++++ Source document

# Invention: Mechanical Release for any shooting style



## JoergS (Dec 17, 2009)

Towards the end of my vacation, here is one more invention from my sketchbook.

A release that will revolutionize the butterfly shooting style but also be useful for any other style.

The device has a 360 degree rotating, self centering lock head that allows you to draw out as far as you like without twisting your wrist.

This way the biggest drawback of the butterfly shooting is eliminated, the cumbersome pouch gripping that limits you in terms if band strength.

Thorsten showed us what a 5 kg (11 lbs) draw can do in a butterfly setup, now imagine what a 15 kg draw will achieve...

My design can be made without welding, mostly from wood and a few hardware store items. I plan on doing a how to video.

What do you think?

Jörg


----------



## mr.joel (Dec 21, 2009)

JoergS said:


> Towards the end of my vacation, here is one more invention from my sketchbook.
> 
> A release that will revolutionize the butterfly shooting style but also be useful for any other style.
> 
> ...


I say if it works, use it. I can't shoot butterfly at all, if this helps/aids in technique, I'd use it too. It doesn't seem like cheating to me as the style is so difficult. I wonder how noisy it would be, however, and this might be a limiting factor for hunters. If you can build it yourself, that's even more practical and you might be able to work the bug out(if there even is one).


----------



## Tex-Shooter (Dec 17, 2009)

Hey Joergs, no fair, I was thinking of an almost identical release for my slingshot rifle. It did not rotate though. I guess that great minds might go down the same path. -- Tex


----------



## A+ Slingshots (Jan 22, 2010)

That looks really ingenious Joerg!!!! I would certainly give it a go. Butterfly style has not really bothered my wrist, but my heaviest Butterfly Band is 14lbs. pull. It's no problem at all, but above that I think it would be. I know that some people have wrist problems and this might even keep wrist and grip problems from developing.


----------



## smitty (Dec 17, 2009)

I like the idea also, especially to help those who might really need the help, because of their health, to shoot with comfort.


----------



## Skit Slunga (Apr 14, 2010)

I'm seeing some good thought process here (considering the source all I can say is "go figure?") . After forcing my arms apart into full butterfly position....







I see a gainer too. Build it and they will come...


----------



## Bill Hays (Aug 9, 2010)

I'm brand new to this site, for an online presence I've mainly been into designing grip strength devices and such for which a few can be seen at http://www.davidhorne-gripmaster.com/forum/viewtopic.php?f=2&t=47 ... and I really like your slingshot pouch release idea... but let me suggest using a thumb activated trigger instead... Like the one pictured.

"B" slides into "A"... then the rotating top mechanism goes on.


----------



## JoergS (Dec 17, 2009)

The thumb activated trigger was really a part of my original plan, did that not come over?

++++++++
++++ Data segment

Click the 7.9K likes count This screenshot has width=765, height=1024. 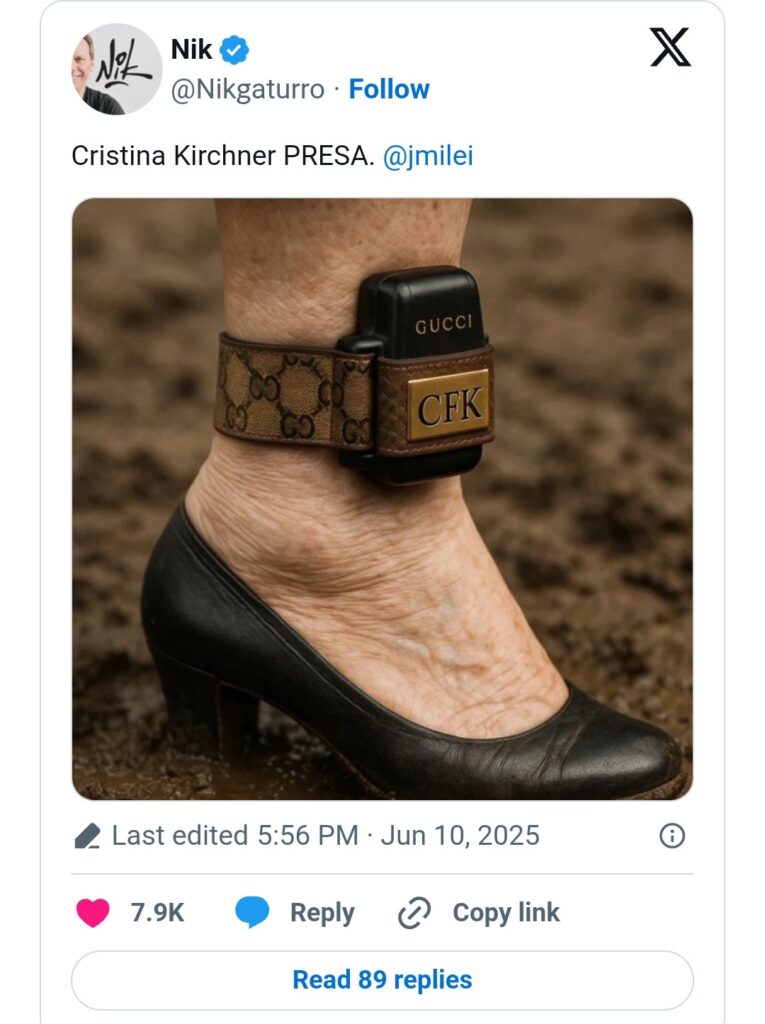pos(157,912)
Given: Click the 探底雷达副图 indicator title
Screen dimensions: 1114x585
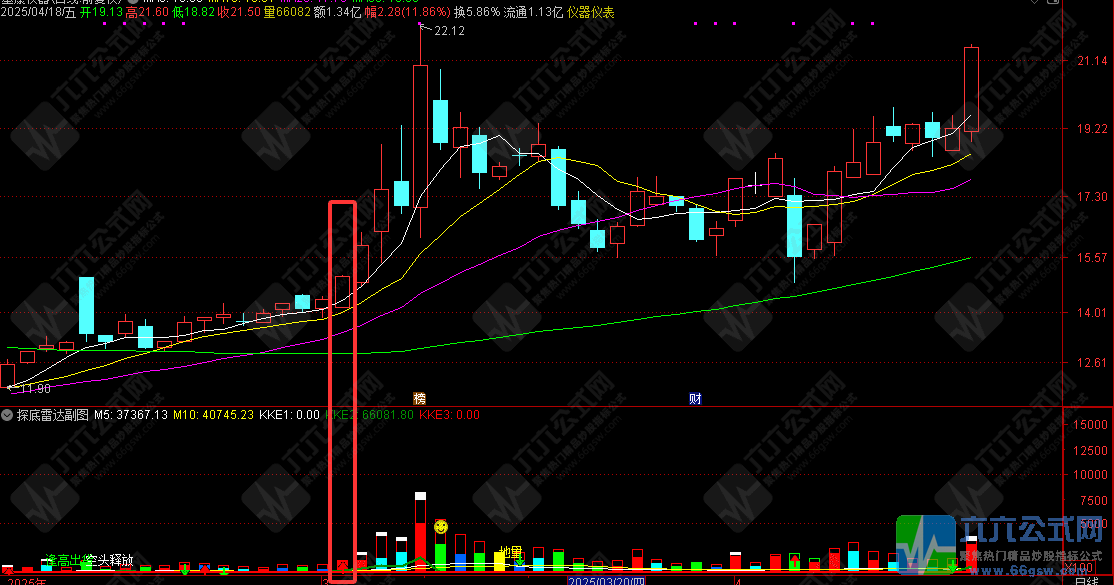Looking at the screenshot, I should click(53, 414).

++++++++

Problem requirements =
Please answer these questions about the slingshot release thread:
(a) According to the first post, what can the design be made from?
(b) How did Tex-Shooter's release differ from the one in the first post?
(c) What pull does A+ Slingshots give for their heaviest butterfly band?

Problem solution =
(a) Mostly wood and a few hardware store items, with no welding needed.
(b) It did not rotate.
(c) 14 lbs.